I’m working with a Revit model where shortcuts were taken. For a series of pits, instead of separate solids, they modeled a large slab and cut out what’s not needed.
I would like to “split” these already separate meshes into their own mesh object/instance. I believe I already know how to do this manually, however, I’m working on an automated workflow. I would need to find instances of this edge case in a large CAD model.
Is there a way to detect these types of meshes (separate meshes that the parent CAD program groups together)?
Hi @Bmco thank you for reaching out on Unity Pixyz forums! Hum do you have some metadata you could use to automatically identify those pits? Like a name, a custom property, a metadata, a material, … ? That would the best approach.
Whether they’re modeled correctly or not, the Metadata would be the same. I think what I’ll do is incrementally pass cardinal planes through the overall bounds and see if there are places where no triangles intersect the plane. Then I can create triangle groups that way. That should work for my cases I’ve seen.
Hi Bmco,
Maybe you can try to select your possible occurrences that have this behavior with their metadata.

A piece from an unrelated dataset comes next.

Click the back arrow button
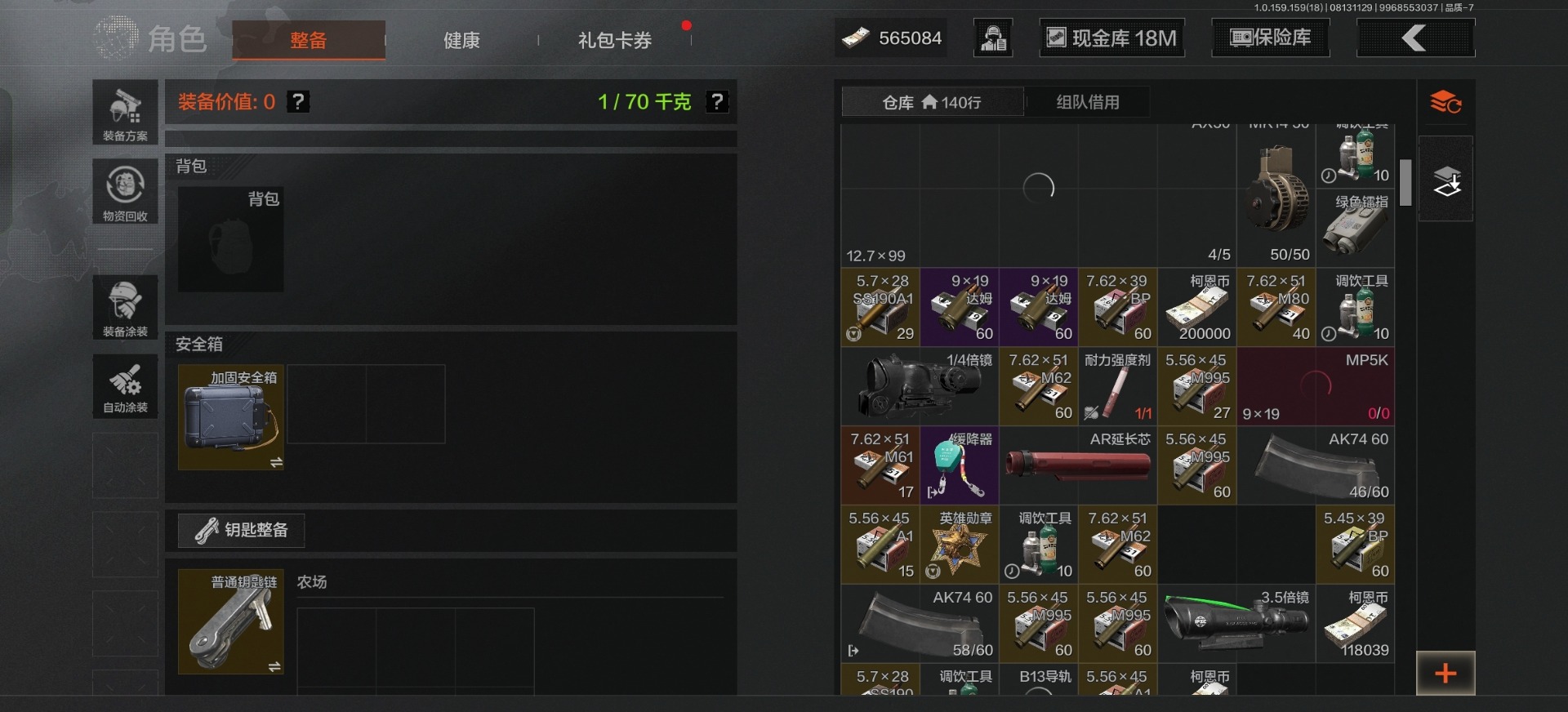Image resolution: width=1568 pixels, height=712 pixels. click(x=1415, y=38)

Then do a algo.explodeConnectedMeshes(occurrences) on them, and analyze the result of this function. For example, maybe counting the number of sub meshes generated would be enough (>1).

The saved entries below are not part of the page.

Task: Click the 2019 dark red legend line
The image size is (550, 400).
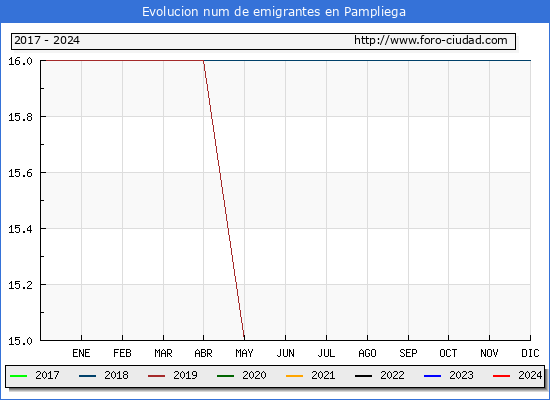Action: pyautogui.click(x=156, y=376)
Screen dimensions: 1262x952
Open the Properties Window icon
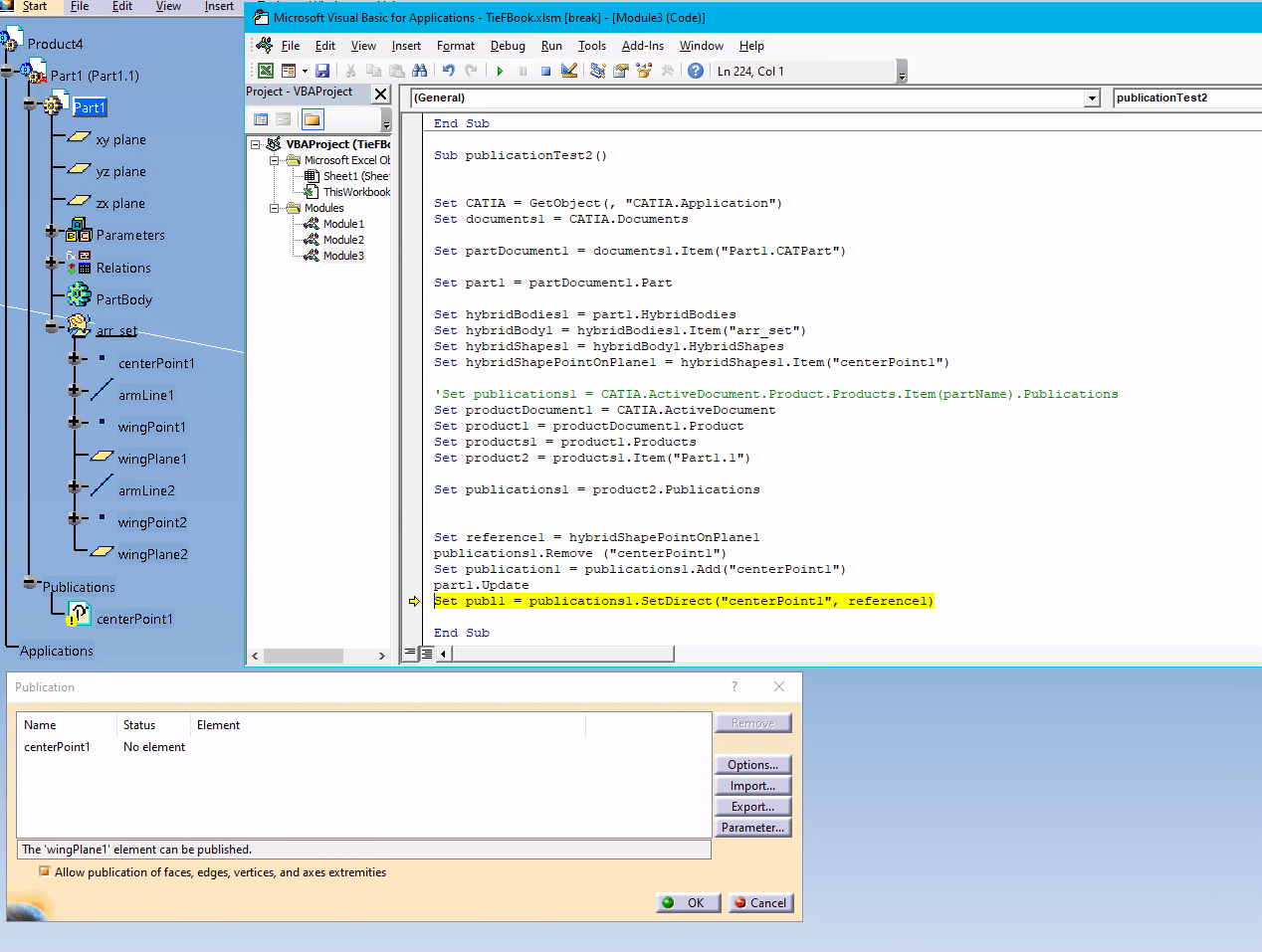point(622,70)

Or maybe using algo.selectSimilar(…) and detect if childs of the exploded part are similar or not.
If selectSimilar is to heavy, maybe computing the Bounding Box would be enough to determine if all the sub meshes are based on the same shape ?
Ok, that sounds promising. I will try it and report back.
When I read “Metadata”, that makes me think of (in my case) the Revit parameter fields that comes through the conversion. But it sounds like you might be referring to additional PiXYZ API object properties as well. Is that correct?
Metadata aren’t a “Pixyz only” concept. It is a pretty standard family of data and information contained into a CAD or 3D model, that enrich the mesh itself. It usually is attached to different nodes in the product structure and bring useful additional information.